◆「男女平等」の取り組みは2000年ごろに本格化
儒教的思想の影響が強い韓国では、長く男性優位の社会が続いた。公務員採用で男女比の均衡を義務付けるなど、男女平等に向けた取り組みが本格化したのは2000年前後だ。
さらに、有力政治家の女性への性加害事件などを経て18年の「#Me Too」運動がうねりとなり、ジェンダー平等への意識が高まった。
とはいえ国会議員の女性割合はまだ19%。日本(16%)と同様に低い。さらに最近は、男性側が「逆差別」を主張し、女性の権利を否定する動きが強まる。
「女性の名前でオンラインコミュニティーに登録したとたん、男性器の写真が送られてきたり売春を持ちかけられたりした」。男性と共にフェミニズムを考える市民団体のメンバー金年雄(キムヨンウン)さん(28)は、根強い女性蔑視を実感した最近の体験を振り返った。
過激なサイトでは「キムチ女(男の金でぜいたくするのを当然と考える女)」「韓男虫(ハンナムチュン=韓国の男は虫けら)」など、男女が互いを罵倒する表現も飛び交う。

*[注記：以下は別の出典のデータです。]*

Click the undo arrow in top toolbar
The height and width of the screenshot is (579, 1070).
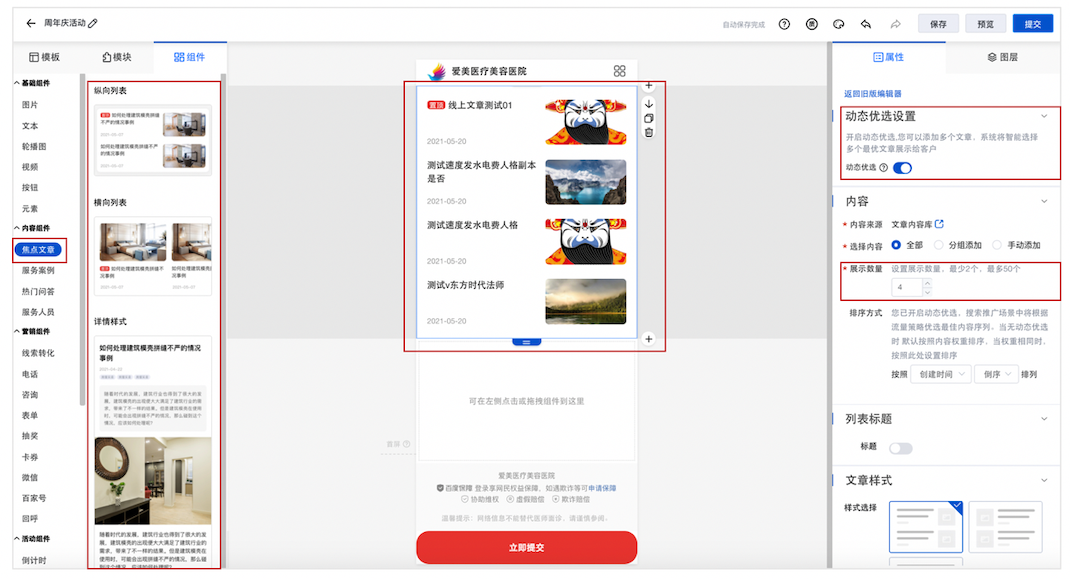(865, 24)
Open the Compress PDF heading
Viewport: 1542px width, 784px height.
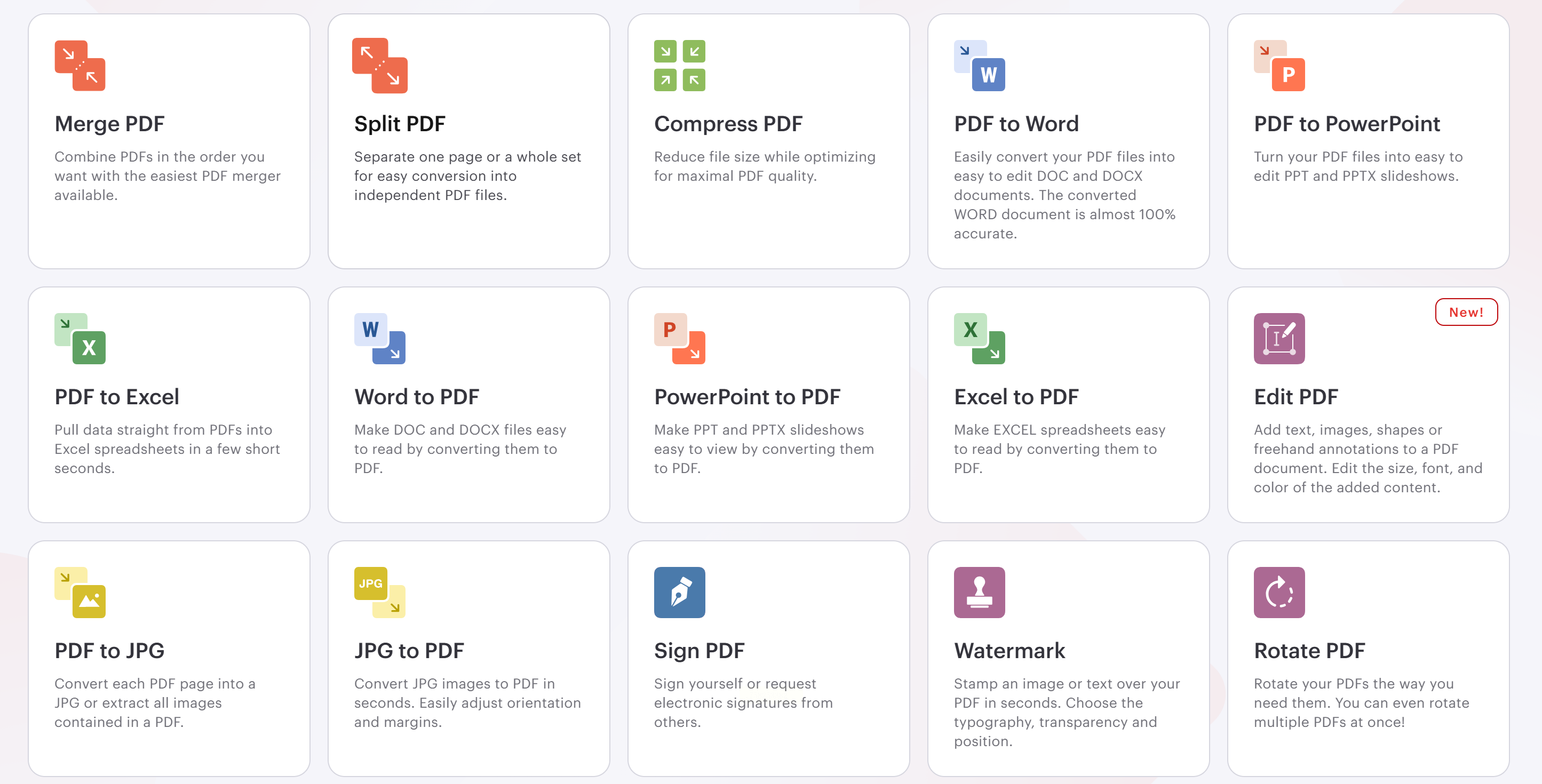point(728,124)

◆女性「まだ不十分」男性「地位が低下した」 双方に不満
「過去より地位が向上したものの依然として不十分と考える女性側と、相対的に地位が低下したと受け止める男性側の双方が不満を高めている」と現状を分析するのは、淑明(スクミョン)女子大の洪誠秀(ホンソンス)教授だ。
特にフェミニズムを敵視する若い男性は「経済成長が止まり少子高齢化が進む中、就職や将来設計の不安の原因を女性重視の風潮に求めている」と指摘。誤った認識の解消に向け、政治家が未来の展望を示す必要があると訴える。
◆二大政党の公約は「あいまい」…
だが、総選挙で二大政党が掲げる公約は曖昧だ。保守系与党「国民の力」は、人口問題を担う部署を新設し「性別葛藤の緩和につなげる」と記述するのみ。革新系の最大野党「共に民主党」も「性平等担当部署の推進体制強化」「性平等民主主義の実現」など抽象的な表現にとどまる。
ソウル市内で5日、ジェンダー対立について語る金年雄さん(左)と李ハンさん
かつては「国民の力」代表が女性クオータ制(人数割当制)撤廃や女性家族省の廃止を主張し、対立をあおるような動きもあった。金さんは「両極化が激しい韓国政治では多様性が尊重されにくくなっている」と考える。
「二大政党には失望しかない」。金さんらとともに中高生や軍人のジェンダー教育に携わる李(イ)ハンさん(32)はため息をつく。ただ教育の現場では少しずつではあるが確実に、若者の意識の変化も感じるという。「分断を軽視したり利用したりする政治はいずれ滅びる」と期待を込めた。